Copy the records from the line with "Describe the element" up to and including the line with "at that location.", swapping "screenshot" for "image" and leaving everything else unchanged. Omit the picture from your answer.

# PROVIDED DATA
====

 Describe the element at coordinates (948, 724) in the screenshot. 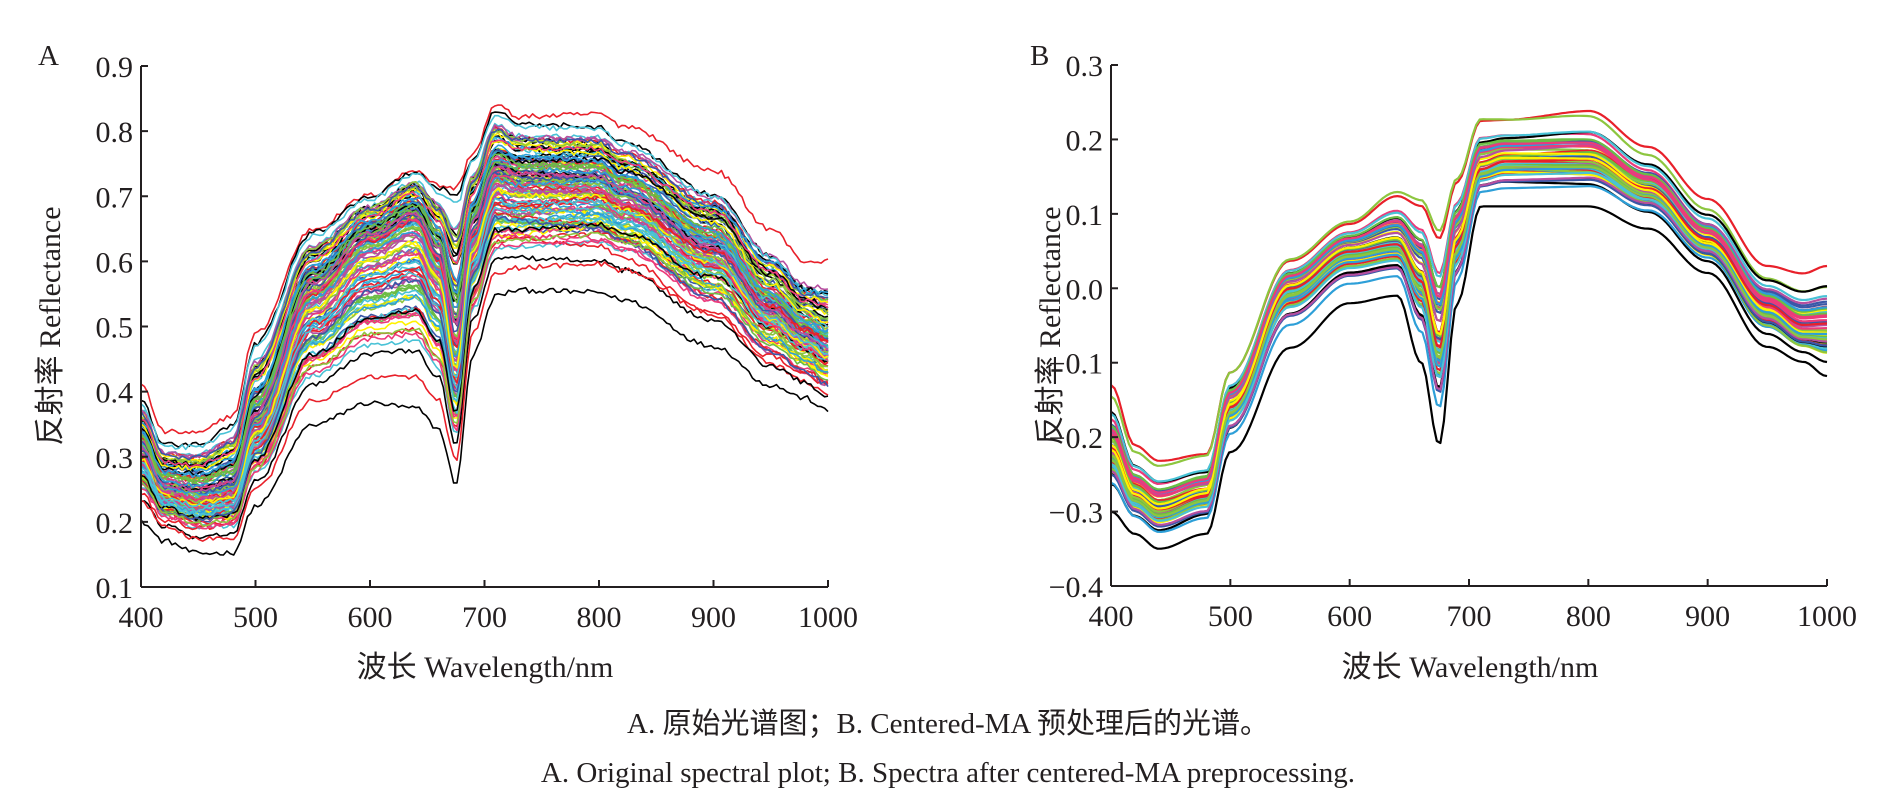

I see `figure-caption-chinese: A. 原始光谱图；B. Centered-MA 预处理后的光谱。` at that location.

====

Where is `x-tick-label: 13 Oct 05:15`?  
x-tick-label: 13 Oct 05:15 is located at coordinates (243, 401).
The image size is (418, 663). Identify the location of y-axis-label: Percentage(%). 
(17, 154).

====

# PROBLEM SOLUTION
 Describe the element at coordinates (948, 724) in the image. 

I see `figure-caption-chinese: A. 原始光谱图；B. Centered-MA 预处理后的光谱。` at that location.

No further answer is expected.